Just like logs fill up to a certain size and roll over customer can do the same thing with a vctcpdump. This is a capture customer can leave running for long periods of time when trying to capture a very intermittent issue. The basic command will look like this:

nohup vctcpdump -i <Interface> -nni host <Sec GW IP> -C 25 -W 4 -w /velocloud/log/GE<x>link_flap.pcap &

Break this one down piece by piece as customer will be able to modify it to match different scenarios:


nohup        -> this means that when you exit your ssh session it won't send a SIGHUP to your tcpdump process killing it. (i.e. your tcpdump session won't die when you close putty)
-i          ->  choose the problematic WAN interface.
host x.x.x.x -> enter secondary gateway IP after host
-C 25        ->  this option decides how many Mbs each file will contain. 25 Mbs in this example.
-W 4         ->  this option decides how many files will be rolled over. So these last 2 options together means it will fill up 4 files of 25 Mbs each -> maximum 100 Mbs of disk space
-w /velocloud/log/GE<x>link_flap.pcap  ->  This writes the output to the given file. Choose /velocloud/log here as that directory usually has a lot of free space and customer can collect the pcaps by triggering a diag bundle from the VCO
&            ->  this causes the process to run in the background

 

Real Live Example:

GE5 flaps frequently. Rolling capture command would be:

nohup vctcpdump -i ge5 -nni host <Sec GW IP> -C 25 -W 4 -w /velocloud/log/GE5link_flap.pcap &

Once rolling capture is initiated, wait for the next link flap. Once a new link flap is observed, kill the vctcpdump process. Check if it's running via ps aux | grep -i vctcpdump. Use kill -9 <pid> to terminate the process.Collect the pcaps by triggering a diag bundle from the VCO. In this example, GE5 was down at 11:17:31 UTC+8 on Feb 12nd. Checking capture:

Based on above capture, SD-WAN edge's behavior was expected and correct. When tunnel was dead, it kept trying to reestablish the tunnel but no response. As GE5 has 50+ SD-WAN peers, it's very likely the issue is on the local site.

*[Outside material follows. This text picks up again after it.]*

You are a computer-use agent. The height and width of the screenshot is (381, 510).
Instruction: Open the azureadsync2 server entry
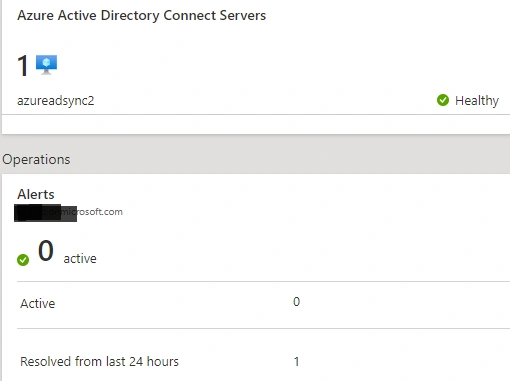pyautogui.click(x=56, y=100)

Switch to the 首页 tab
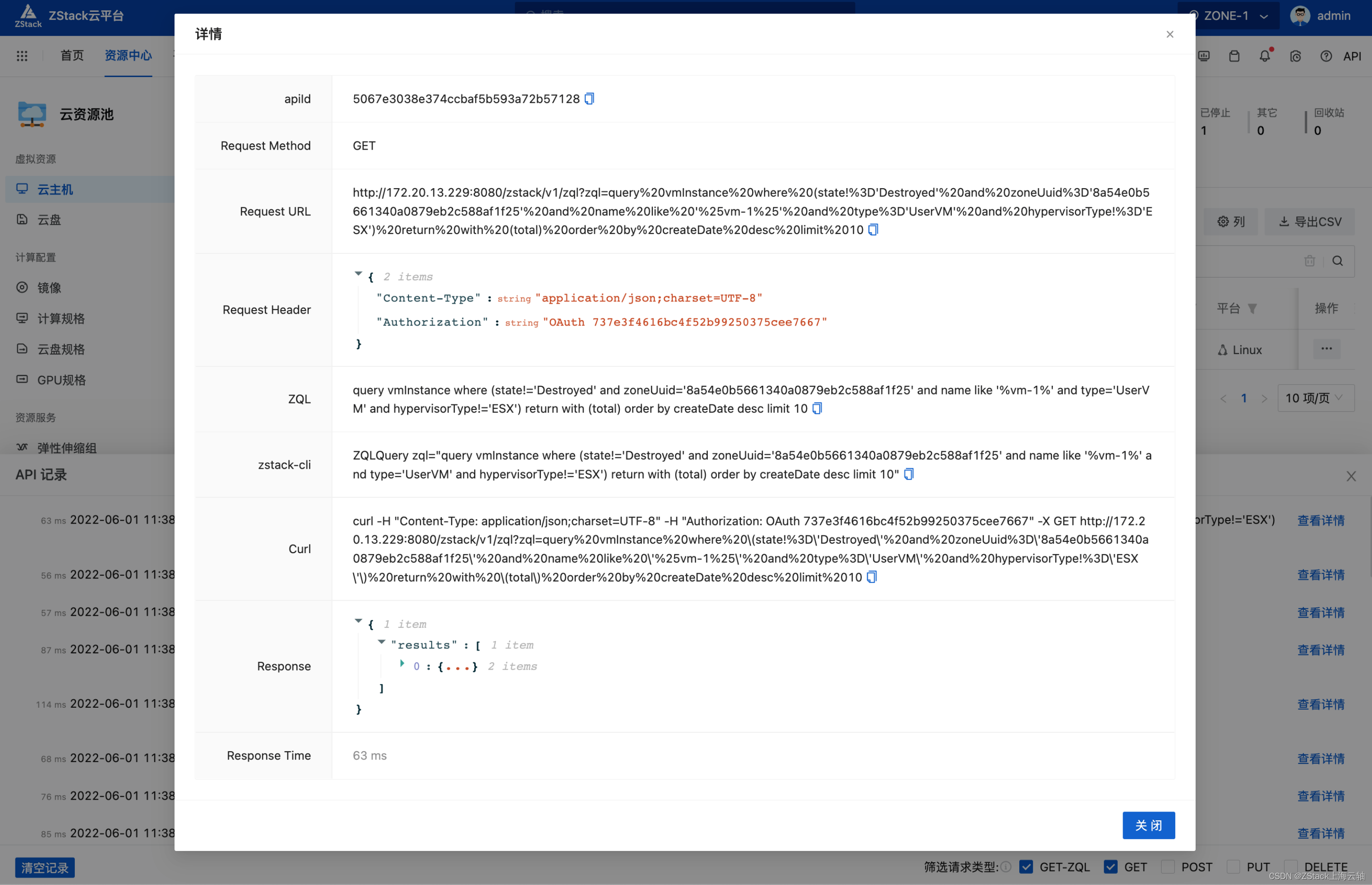[72, 55]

Above capture proves issue is not on the VeloCloud Edge but somewhere else in the local site. After customer replaced the cable and rebooted ISP device, GE5 has not flapped anymore.

Additional Information

Make sure to delete the captures off the edge after killing the process and pulling the diag bundle. Otherwise they'll stay there forever taking up disk space and inflating diag bundles.